It’s “essential” to have access to the national security tool, Turner said, but “it is equally essential that reforms occur to stop the abuses.”

Turner and LaHood took particular aim at fired FBI Director James Comey’s role in the Crossfire Hurricane investigation into Russia collusion in the 2020 presidential election. Durham’s report in May on his investigation of the Trump-Russia investigators revealed FISA wrongdoing related to the FBI’s reliance on British ex-spy Christopher Steele’s discredited and Democratic-funded dossier to obtain flawed FISA surveillance against Trump campaign associate Carter Page during and after the 2016 election.

The Office of the Director of National Intelligence then declassified a FISA Court opinion last month showing the FBI committed FISA violations 278,000 times in recent years, including on people believed to be connected to violent George Floyd protests and the Capitol riot.

Another recently declassified intelligence document concluded that “misunderstandings regarding FBI’s systems and FBI’s querying procedures caused a large number of query errors” related to 702.

The 702 portion of the FISA law is not directly connected to the Trump-Russia saga but relates to what the ODNI describes as “a key provision” of FISA “that permits the government to conduct targeted surveillance of foreign persons located outside the United States.”

The reauthorization has met opposition from many Republicans and some Democrats in the House and Senate. Leading the bipartisan working group is LaHood, who says he was subjected to an improper FBI FISA query in 2019.

“He is a victim — he was subject to improper 702 query, so he brings with him both an understanding of FISA and the importance of stopping the abuses,” Turner said. “We’re going to be looking at all aspects of FISA for reform, including the manner in which cases are processed by the FISA court, the manner in which people have access to FISA information, the standards that are applied for its access, and the manner in which the intelligence community shares that information among themselves.”

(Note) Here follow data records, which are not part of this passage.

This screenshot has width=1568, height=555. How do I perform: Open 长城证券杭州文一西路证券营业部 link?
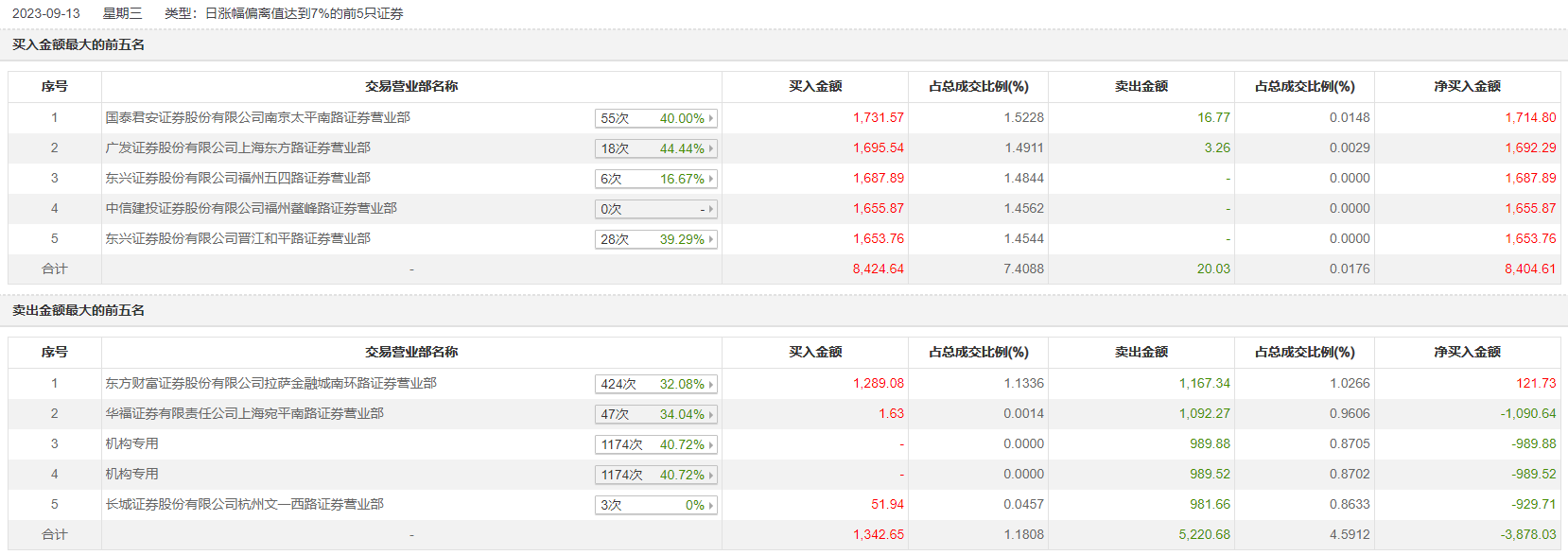coord(244,505)
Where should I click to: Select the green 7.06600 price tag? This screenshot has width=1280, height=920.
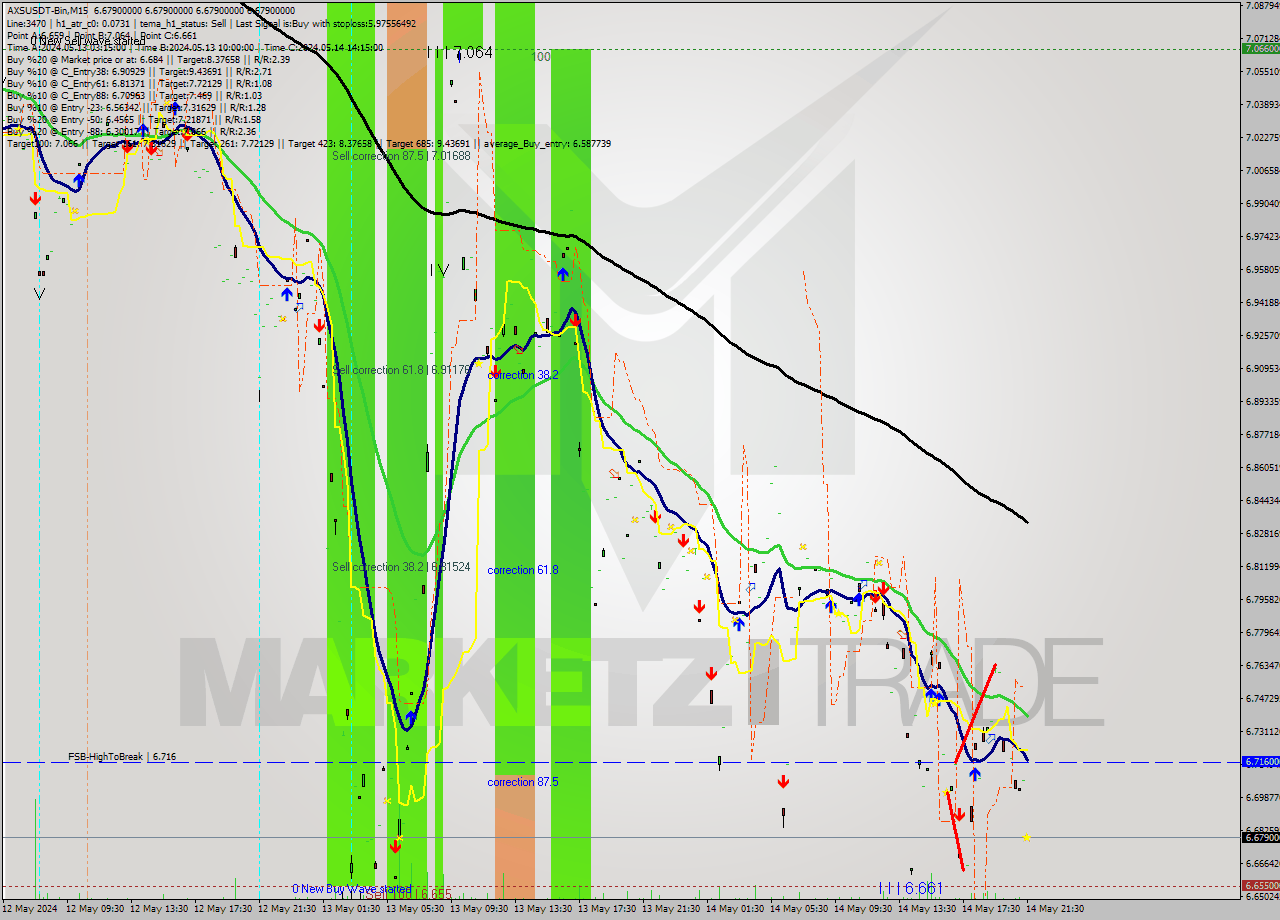click(1259, 48)
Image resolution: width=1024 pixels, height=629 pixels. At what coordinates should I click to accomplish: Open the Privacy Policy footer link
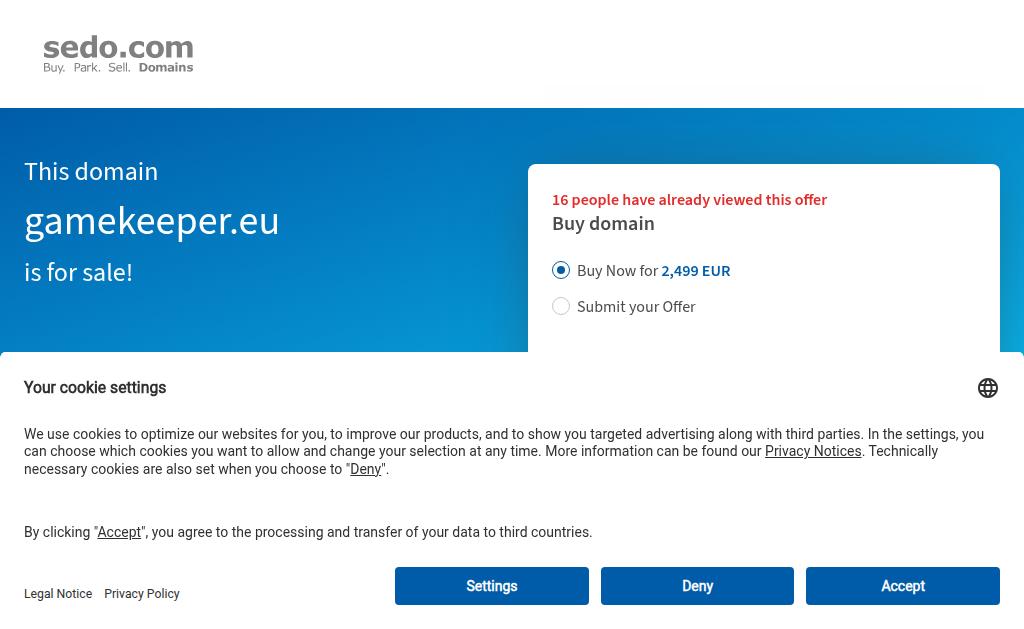tap(142, 594)
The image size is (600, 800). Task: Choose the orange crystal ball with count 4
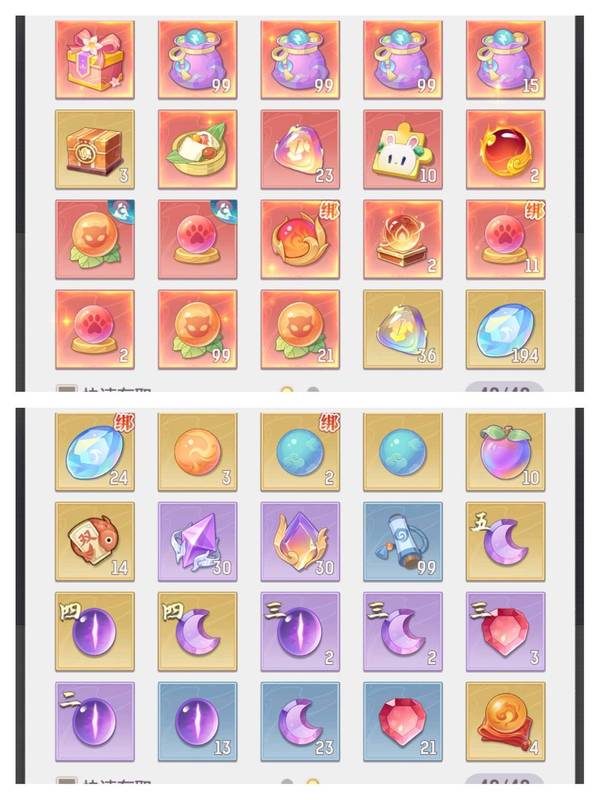(x=506, y=722)
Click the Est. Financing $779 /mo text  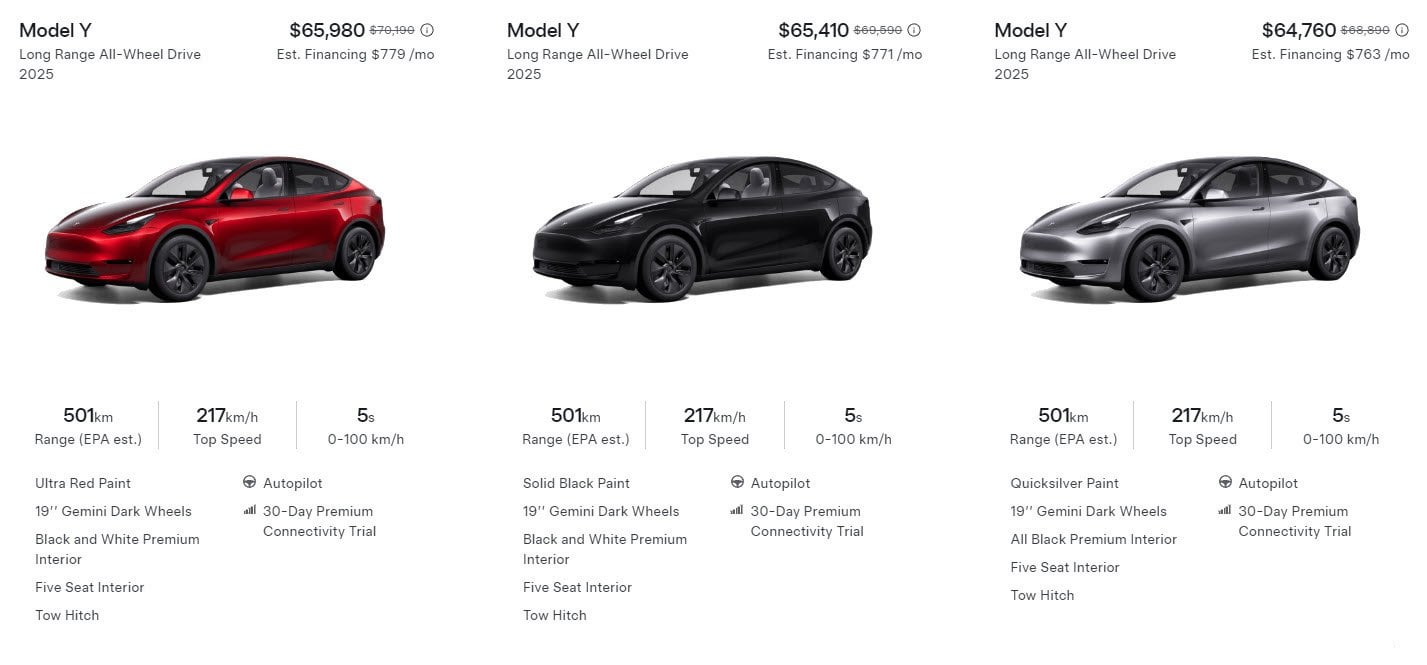click(355, 54)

LaHood echoed to the Washington Examiner that “there is no clean reauthorization whatsoever — that is just off the table.” The congressman said “FISA can be made better” with “strong and systematic reforms.”

Republicans have repeatedly argued that the FBI and the intelligence community need to regain the trust of Congress and the public before the powers are reauthorized.

“Is it tougher here in Congress when people hear the Durham report? 100%. Of course,” LaHood said of reauthorizing 702. “I mean, it just feeds the narrative and the reality of how incompetent in many ways and highlights the problems the FBI has had and why we need to reform the FBI.”

FBI Director Christopher Wray testified in March the FBI misdeeds unearthed from its Trump-Russia Crossfire Hurricane investigation constituted “conduct that I consider totally unacceptable” and insisted he had implemented significant reforms since then. Wray also admitted that “there have been compliance incidents that have to be addressed” related to the FBI’s misuse of 702 and said the FBI had also taken steps to fix that.

“I think he’s been too much of a company man and he’s not been independent,” LaHood said of Wray. “I think people’s expectations were that he would come in and change things up and reform things, and I think he’s been too much of a shill for [Department of Justice] and for the FBI and hasn’t brought the necessary reforms.”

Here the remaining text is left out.